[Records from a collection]
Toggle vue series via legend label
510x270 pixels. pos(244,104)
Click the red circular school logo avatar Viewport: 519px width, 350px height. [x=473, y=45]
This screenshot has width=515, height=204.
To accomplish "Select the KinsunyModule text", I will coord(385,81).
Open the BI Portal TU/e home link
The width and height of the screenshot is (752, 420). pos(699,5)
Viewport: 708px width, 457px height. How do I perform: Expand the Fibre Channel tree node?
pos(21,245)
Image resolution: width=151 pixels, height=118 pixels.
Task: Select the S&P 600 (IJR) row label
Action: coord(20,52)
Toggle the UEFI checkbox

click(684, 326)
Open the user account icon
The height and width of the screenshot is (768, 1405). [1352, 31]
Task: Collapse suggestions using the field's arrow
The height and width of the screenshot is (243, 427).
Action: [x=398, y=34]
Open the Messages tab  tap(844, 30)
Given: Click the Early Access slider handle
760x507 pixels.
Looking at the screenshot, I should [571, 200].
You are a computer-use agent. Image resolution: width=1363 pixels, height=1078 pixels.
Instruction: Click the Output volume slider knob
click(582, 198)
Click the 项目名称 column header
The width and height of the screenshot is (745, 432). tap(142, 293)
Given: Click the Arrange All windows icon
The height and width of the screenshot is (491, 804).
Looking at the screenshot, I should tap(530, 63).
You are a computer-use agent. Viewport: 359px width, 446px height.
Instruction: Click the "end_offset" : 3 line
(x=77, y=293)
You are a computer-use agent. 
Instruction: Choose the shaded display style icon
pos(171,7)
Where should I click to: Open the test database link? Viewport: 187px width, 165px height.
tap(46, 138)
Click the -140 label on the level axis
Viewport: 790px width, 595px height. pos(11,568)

**SET EXERCISE**
Copy out all of the data above word for word, line by line.

**THE RESULT**
Toggle vue series via legend label
510x270 pixels. pos(244,104)
Click the red circular school logo avatar Viewport: 519px width, 350px height. [x=473, y=45]
This screenshot has width=515, height=204.
To accomplish "Select the KinsunyModule text", I will coord(385,81).
Open the BI Portal TU/e home link
The width and height of the screenshot is (752, 420). pos(699,5)
Viewport: 708px width, 457px height. How do I perform: Expand the Fibre Channel tree node?
pos(21,245)
Image resolution: width=151 pixels, height=118 pixels.
Task: Select the S&P 600 (IJR) row label
Action: coord(20,52)
Toggle the UEFI checkbox

click(684, 326)
Open the user account icon
The height and width of the screenshot is (768, 1405). [1352, 31]
Task: Collapse suggestions using the field's arrow
The height and width of the screenshot is (243, 427).
Action: [x=398, y=34]
Open the Messages tab  tap(844, 30)
Given: Click the Early Access slider handle
760x507 pixels.
Looking at the screenshot, I should [571, 200].
You are a computer-use agent. Image resolution: width=1363 pixels, height=1078 pixels.
Instruction: Click the Output volume slider knob
click(582, 198)
Click the 项目名称 column header
The width and height of the screenshot is (745, 432). tap(142, 293)
Given: Click the Arrange All windows icon
The height and width of the screenshot is (491, 804).
Looking at the screenshot, I should tap(530, 63).
You are a computer-use agent. Viewport: 359px width, 446px height.
Instruction: Click the "end_offset" : 3 line
(x=77, y=293)
You are a computer-use agent. 
Instruction: Choose the shaded display style icon
pos(171,7)
Where should I click to: Open the test database link? Viewport: 187px width, 165px height.
tap(46, 138)
Click the -140 label on the level axis
Viewport: 790px width, 595px height. pos(11,568)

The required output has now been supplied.